Based on these facts, in anticipation of today’s data from the US labor market and under the influence of investor sentiment, the exchange rate of the USD fell. On 3 September 2021, at 6:30 am CET, according to the US Dollar Currency Index (DXY), which compares the exchange rate of the USD with the other six major world currencies, we have seen the USD at the price level of 92.22 with a daily slight decline of -0.01%. In the previous days of this week, the USD exchange rate was affected by both global geopolitical developments in the world and in the US, and its value slid lower, with the current DXY dollar index level approaching its monthly minimum with the lowest value from 5 August 2021.

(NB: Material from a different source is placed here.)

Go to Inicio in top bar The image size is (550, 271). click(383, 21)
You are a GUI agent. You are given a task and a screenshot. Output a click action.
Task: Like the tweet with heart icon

This state of decline in the exchange value of the USD was quickly used by foreign exchange traders in relation with the single European currency, the euro (EUR). The exchange value of the EUR increased against the USD when it traded above US$ 1.18 per EUR. On 3 September at 6:43 am CET, the EUR/USD global currency pair traded on the forex exchange – Forex market at a mutual exchange rate of US$ 1.1878 per EUR with the current daily strengthening of the EUR by +0.04% against the USD. The US domestic currency strengthened for most of July and part of August 2021, with the fact that the narrowing of stimuli by the Fed could be immediate, in a situation where the US experienced a sharp increase in Covid-19 cases.
A week ago at the Fed’s Jackson Hole symposium, the Fed chief Jerome Powell said a gradual cut was still possible this year, but there was no hurry with the subsequent raise of interest rates, which lowered the dollar further, CNBC economic correspondents said. According to a survey by Reuters economists, Non Farm Payrolls are to be published during the beginning of the European trading afternoon on Friday, 3 September and they are expected to increase by 750,000, while the unemployment rate will decrease from 5.4% to 5.2%. However, estimates range widely, from just 375,000 to more than a million. The signals of the economy before the report were mixed, and overnight from Thursday to Friday, 3 September; the data showed that redundancies had fallen to their lowest level in more than 24 years. However, Wednesday’s ADP national employment report from 1 September was much weaker than economists expected.